Sarà una ripartenza molto dura. Oggi quasi nessuno pensa che sarà una ripresa a V. Quanto sarà dura e lunga dipenderà da quale tipo di assistenza daranno i governi. Il governo degli Usa ha fatto uno sforzo ingente, ma è stato impressionante quanto male questo sforzo è stato progettato. Non ha affrontato questioni come la sanità, la protezione dei vulnerabili e dei posti di lavoro: non è stata formulata una visione del futuro dopo la crisi. E i repubblicani sono molto esitanti ad accettare un altro round di spesa. Non stanno assicurando ai disoccupati che i sussidi rimarranno attivi finché il tasso di disoccupazione rimarrà alto: questo rende le persone nervose e riluttanti a spendere. Sotto l’attuale amministrazione ci sarà una recessione molto lunga e non ci può essere una forte ripresa globale finché l’economia Usa è debole. Inoltre non sono state stanziate risorse per i mercati emergenti, che sono stati il motore della crescita dopo la recessione del 2010. Gli Stati Uniti non hanno sostenuto la proposta di spendere i diritti speciali di prelievo dell’Fmi, che avrebbero aiutato i mercati emergenti.

E l’Europa?

Ha fatto un passo nella giusta direzione e i singoli Paesi hanno programmi molto meglio strutturati, ma c’è un interrogativo che pende su di essa. L’Italia ovviamente non ha da spendere le risorse che hanno gli Usa: a meno che non ci sia una forte resistenza delle economie di Italia, Spagna e degli altri Paesi più colpiti, sarà difficile vedere una ripresa robusta.

Quali dovrebbero essere il ruolo e lo spazio d’intervento dei governi nella ricostruzione?

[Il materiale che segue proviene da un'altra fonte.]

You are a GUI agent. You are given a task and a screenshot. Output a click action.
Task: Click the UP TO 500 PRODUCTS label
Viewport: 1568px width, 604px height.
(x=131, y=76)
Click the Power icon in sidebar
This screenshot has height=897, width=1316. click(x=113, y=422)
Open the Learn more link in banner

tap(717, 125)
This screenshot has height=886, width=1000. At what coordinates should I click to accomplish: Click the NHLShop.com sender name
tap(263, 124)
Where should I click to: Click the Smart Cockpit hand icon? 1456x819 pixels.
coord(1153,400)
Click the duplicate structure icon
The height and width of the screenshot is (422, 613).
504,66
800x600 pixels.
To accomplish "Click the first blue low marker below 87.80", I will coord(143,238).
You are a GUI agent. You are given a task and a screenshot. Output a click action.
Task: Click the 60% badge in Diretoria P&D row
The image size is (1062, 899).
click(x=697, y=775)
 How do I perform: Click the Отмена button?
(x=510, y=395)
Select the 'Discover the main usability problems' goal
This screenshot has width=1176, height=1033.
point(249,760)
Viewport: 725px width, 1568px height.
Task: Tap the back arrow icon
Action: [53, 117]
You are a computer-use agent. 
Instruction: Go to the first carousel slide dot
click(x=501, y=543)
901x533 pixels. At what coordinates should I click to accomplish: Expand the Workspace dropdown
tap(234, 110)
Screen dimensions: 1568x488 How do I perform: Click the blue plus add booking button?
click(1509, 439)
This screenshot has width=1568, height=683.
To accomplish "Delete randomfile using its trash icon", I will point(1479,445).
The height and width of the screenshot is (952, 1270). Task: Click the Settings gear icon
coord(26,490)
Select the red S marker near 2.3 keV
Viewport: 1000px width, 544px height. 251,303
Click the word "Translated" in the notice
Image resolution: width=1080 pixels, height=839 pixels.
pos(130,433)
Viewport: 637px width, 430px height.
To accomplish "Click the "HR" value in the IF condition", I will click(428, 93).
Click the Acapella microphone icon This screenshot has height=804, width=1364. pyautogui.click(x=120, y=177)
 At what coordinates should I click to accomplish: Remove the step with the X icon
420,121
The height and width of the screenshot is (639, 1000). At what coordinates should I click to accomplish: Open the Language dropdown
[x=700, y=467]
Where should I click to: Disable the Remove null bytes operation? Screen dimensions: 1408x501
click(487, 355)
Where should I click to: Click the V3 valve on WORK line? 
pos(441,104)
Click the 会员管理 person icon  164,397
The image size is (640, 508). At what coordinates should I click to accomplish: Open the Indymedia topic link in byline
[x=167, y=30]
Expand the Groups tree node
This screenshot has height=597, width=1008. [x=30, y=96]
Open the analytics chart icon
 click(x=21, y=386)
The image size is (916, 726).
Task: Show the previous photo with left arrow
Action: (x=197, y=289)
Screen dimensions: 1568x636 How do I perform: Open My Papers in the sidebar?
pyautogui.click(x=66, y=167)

Devono giocare un ruolo centrale. Lo scenario principale che vedo è uno in cui i bilanci delle imprese sono via via distrutti tanto più dura la pandemia, i bilanci delle famiglie vanno in fumo, le imprese falliscono, ci sono grandi ristrutturazioni aziendali, i posti di lavoro non tornano. Centri commerciali, settore immobiliare, trasporto aereo saranno colpiti molto duramente. Ci sarà molta più incertezza, il che renderà le persone molto più attente nello spendere: avremo un’insufficienza di domanda aggregata e quindi un’economia debole. L’azione del governo è l’unico modo per uscirne: un’azione collettiva per condividere i rischi, così che le persone abbiano meno paura di spendere, e per stimolare l’economia.

Cos’altro ci servirà?

Una nuova leadership negli Stati Uniti per ripristinare la fiducia. Non si può far ripartire l’economia se si ha un dissenso sociale così evidente come nell’ultima settimana. Oltre all’incertezza sulla pandemia, abbiamo l’incertezza economica, quella politica e ora quella relativa all’instabilità sociale che si alimentano a vicenda. L’assenza di leadership a Washington sta esacerbando il problema e gettando benzina sul fuoco: quel che succederà in America avrà implicazioni per tutti gli altri Paesi.